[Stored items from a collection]
↓↓↓
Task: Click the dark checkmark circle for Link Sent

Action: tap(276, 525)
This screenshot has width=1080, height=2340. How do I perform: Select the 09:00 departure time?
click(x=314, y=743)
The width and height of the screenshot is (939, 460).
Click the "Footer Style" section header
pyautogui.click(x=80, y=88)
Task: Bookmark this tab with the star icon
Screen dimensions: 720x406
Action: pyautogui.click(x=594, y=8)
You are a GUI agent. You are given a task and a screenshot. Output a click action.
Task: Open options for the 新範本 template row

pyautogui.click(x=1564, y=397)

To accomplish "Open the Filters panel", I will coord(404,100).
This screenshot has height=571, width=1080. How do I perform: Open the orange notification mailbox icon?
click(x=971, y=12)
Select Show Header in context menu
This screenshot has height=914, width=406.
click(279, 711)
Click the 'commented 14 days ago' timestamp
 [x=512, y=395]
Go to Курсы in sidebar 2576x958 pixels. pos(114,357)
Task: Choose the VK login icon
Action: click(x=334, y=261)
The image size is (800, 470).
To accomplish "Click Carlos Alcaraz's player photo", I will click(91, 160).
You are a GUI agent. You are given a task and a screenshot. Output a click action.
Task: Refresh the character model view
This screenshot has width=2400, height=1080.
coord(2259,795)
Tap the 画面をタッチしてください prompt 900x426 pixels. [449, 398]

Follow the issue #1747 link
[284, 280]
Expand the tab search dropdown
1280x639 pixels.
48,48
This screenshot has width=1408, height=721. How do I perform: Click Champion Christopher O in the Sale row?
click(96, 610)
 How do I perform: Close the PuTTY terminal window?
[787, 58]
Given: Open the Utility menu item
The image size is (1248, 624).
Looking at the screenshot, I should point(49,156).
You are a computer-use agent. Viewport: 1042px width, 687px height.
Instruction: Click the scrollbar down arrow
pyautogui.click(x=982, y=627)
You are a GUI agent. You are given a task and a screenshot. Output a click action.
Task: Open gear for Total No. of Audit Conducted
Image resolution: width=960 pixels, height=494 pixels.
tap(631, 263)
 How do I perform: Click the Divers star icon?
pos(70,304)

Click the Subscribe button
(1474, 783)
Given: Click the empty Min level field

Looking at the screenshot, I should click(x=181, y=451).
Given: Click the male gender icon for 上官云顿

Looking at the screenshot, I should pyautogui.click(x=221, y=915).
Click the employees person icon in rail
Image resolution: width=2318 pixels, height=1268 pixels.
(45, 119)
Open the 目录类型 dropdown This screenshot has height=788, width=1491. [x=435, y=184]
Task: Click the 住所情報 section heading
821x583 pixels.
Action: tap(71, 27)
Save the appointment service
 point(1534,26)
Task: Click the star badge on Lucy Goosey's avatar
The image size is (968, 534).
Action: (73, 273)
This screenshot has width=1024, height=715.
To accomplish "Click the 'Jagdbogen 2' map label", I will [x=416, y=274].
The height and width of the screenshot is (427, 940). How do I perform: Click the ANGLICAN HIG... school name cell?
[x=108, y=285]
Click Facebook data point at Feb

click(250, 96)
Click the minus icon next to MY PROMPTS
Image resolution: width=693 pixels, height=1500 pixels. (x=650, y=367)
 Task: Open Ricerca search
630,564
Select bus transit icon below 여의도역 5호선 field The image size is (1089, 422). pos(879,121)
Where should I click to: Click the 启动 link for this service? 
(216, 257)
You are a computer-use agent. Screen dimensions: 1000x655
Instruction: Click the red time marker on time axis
↑↑↑
● PROMPT
In your answer, print every entry exactly as it appears.

● EXERCISE ANSWER
Task: Click the dark checkmark circle for Link Sent

Action: tap(276, 525)
This screenshot has width=1080, height=2340. How do I perform: Select the 09:00 departure time?
click(x=314, y=743)
The width and height of the screenshot is (939, 460).
Click the "Footer Style" section header
pyautogui.click(x=80, y=88)
Task: Bookmark this tab with the star icon
Screen dimensions: 720x406
Action: pyautogui.click(x=594, y=8)
You are a GUI agent. You are given a task and a screenshot. Output a click action.
Task: Open options for the 新範本 template row

pyautogui.click(x=1564, y=397)

To accomplish "Open the Filters panel", I will coord(404,100).
This screenshot has height=571, width=1080. How do I perform: Open the orange notification mailbox icon?
click(x=971, y=12)
Select Show Header in context menu
This screenshot has height=914, width=406.
click(279, 711)
Click the 'commented 14 days ago' timestamp
 [x=512, y=395]
Go to Курсы in sidebar 2576x958 pixels. pos(114,357)
Task: Choose the VK login icon
Action: click(x=334, y=261)
The image size is (800, 470).
To accomplish "Click Carlos Alcaraz's player photo", I will click(91, 160).
You are a GUI agent. You are given a task and a screenshot. Output a click action.
Task: Refresh the character model view
This screenshot has width=2400, height=1080.
coord(2259,795)
Tap the 画面をタッチしてください prompt 900x426 pixels. [449, 398]

Follow the issue #1747 link
[284, 280]
Expand the tab search dropdown
1280x639 pixels.
48,48
This screenshot has width=1408, height=721. How do I perform: Click Champion Christopher O in the Sale row?
click(96, 610)
 How do I perform: Close the PuTTY terminal window?
[787, 58]
Given: Open the Utility menu item
The image size is (1248, 624).
Looking at the screenshot, I should point(49,156).
You are a computer-use agent. Viewport: 1042px width, 687px height.
Instruction: Click the scrollbar down arrow
pyautogui.click(x=982, y=627)
You are a GUI agent. You are given a task and a screenshot. Output a click action.
Task: Open gear for Total No. of Audit Conducted
Image resolution: width=960 pixels, height=494 pixels.
tap(631, 263)
 How do I perform: Click the Divers star icon?
pos(70,304)

Click the Subscribe button
(1474, 783)
Given: Click the empty Min level field

Looking at the screenshot, I should click(x=181, y=451).
Given: Click the male gender icon for 上官云顿

Looking at the screenshot, I should pyautogui.click(x=221, y=915).
Click the employees person icon in rail
Image resolution: width=2318 pixels, height=1268 pixels.
(45, 119)
Open the 目录类型 dropdown This screenshot has height=788, width=1491. [x=435, y=184]
Task: Click the 住所情報 section heading
821x583 pixels.
Action: tap(71, 27)
Save the appointment service
 point(1534,26)
Task: Click the star badge on Lucy Goosey's avatar
The image size is (968, 534).
Action: (73, 273)
This screenshot has width=1024, height=715.
To accomplish "Click the 'Jagdbogen 2' map label", I will [x=416, y=274].
The height and width of the screenshot is (427, 940). How do I perform: Click the ANGLICAN HIG... school name cell?
[x=108, y=285]
Click Facebook data point at Feb

click(250, 96)
Click the minus icon next to MY PROMPTS
Image resolution: width=693 pixels, height=1500 pixels. (x=650, y=367)
 Task: Open Ricerca search
630,564
Select bus transit icon below 여의도역 5호선 field The image size is (1089, 422). pos(879,121)
Where should I click to: Click the 启动 link for this service? 
(216, 257)
You are a computer-use agent. Screen dimensions: 1000x655
Instruction: Click the red time marker on time axis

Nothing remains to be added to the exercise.